Problem details
Return the forum thread on weapon fails below in full, with every word and line kept unchanged.

Text excerpt
-*-
# Your weapon was made by the lowest bidder - fails



## jollyjacktar (4 Oct 2012)

Seeing as there were several "fail" videos posted on the AK-47 thread, I thought we should start a thread of just general weapon fails.  I'll start it off.

Libyan T-54/55   >


----------



## LordOsborne (5 Oct 2012)

the video's #1 rated comment made me chuckle.


----------



## Allgunzblazing (5 Oct 2012)

Holy smokes , I feel sorry for the crew. 

I don't have a video or any published reports, but I've heard that a common ailment of the Indian made T-72 is that the barrel is liable to explode after just over a dozen shells have been put through it. The Russian made tanks (which were imported in kit format and assembled locally) performed as they were supposed to. Sorry, the computer systems would foul up routinely. This was because the original versions came with air-contitioning. However the brass of the Indian Army in their infinite wisdom felt that air-conditioning would be mollycoddling the crew.
-*-
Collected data
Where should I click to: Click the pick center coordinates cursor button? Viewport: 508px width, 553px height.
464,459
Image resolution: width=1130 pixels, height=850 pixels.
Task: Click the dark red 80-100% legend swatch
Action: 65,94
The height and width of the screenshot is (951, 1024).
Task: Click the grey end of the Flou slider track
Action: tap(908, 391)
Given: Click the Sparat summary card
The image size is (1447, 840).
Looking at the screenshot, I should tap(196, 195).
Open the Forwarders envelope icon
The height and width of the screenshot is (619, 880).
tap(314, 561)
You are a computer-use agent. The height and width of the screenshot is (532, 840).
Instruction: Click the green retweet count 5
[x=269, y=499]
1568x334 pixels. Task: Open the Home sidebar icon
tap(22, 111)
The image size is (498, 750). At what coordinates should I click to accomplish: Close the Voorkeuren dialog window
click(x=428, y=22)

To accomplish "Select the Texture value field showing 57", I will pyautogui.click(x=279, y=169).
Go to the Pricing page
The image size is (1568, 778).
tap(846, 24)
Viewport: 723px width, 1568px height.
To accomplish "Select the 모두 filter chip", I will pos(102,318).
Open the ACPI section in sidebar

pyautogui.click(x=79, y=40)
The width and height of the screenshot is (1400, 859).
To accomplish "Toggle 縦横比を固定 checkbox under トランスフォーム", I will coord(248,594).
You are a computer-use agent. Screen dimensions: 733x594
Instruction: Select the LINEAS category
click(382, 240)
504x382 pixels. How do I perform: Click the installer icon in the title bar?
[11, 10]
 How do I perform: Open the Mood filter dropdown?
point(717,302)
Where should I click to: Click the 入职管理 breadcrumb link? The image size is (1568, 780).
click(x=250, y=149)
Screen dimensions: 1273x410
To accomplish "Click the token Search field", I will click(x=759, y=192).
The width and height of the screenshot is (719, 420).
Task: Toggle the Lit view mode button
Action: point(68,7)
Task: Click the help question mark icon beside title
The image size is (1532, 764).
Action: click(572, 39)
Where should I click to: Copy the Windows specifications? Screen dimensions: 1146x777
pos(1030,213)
-*-
Written response
# Your weapon was made by the lowest bidder - fails



## jollyjacktar (4 Oct 2012)

Seeing as there were several "fail" videos posted on the AK-47 thread, I thought we should start a thread of just general weapon fails.  I'll start it off.

Libyan T-54/55   >


----------



## LordOsborne (5 Oct 2012)

the video's #1 rated comment made me chuckle.


----------



## Allgunzblazing (5 Oct 2012)

Holy smokes , I feel sorry for the crew. 

I don't have a video or any published reports, but I've heard that a common ailment of the Indian made T-72 is that the barrel is liable to explode after just over a dozen shells have been put through it. The Russian made tanks (which were imported in kit format and assembled locally) performed as they were supposed to. Sorry, the computer systems would foul up routinely. This was because the original versions came with air-contitioning. However the brass of the Indian Army in their infinite wisdom felt that air-conditioning would be mollycoddling the crew.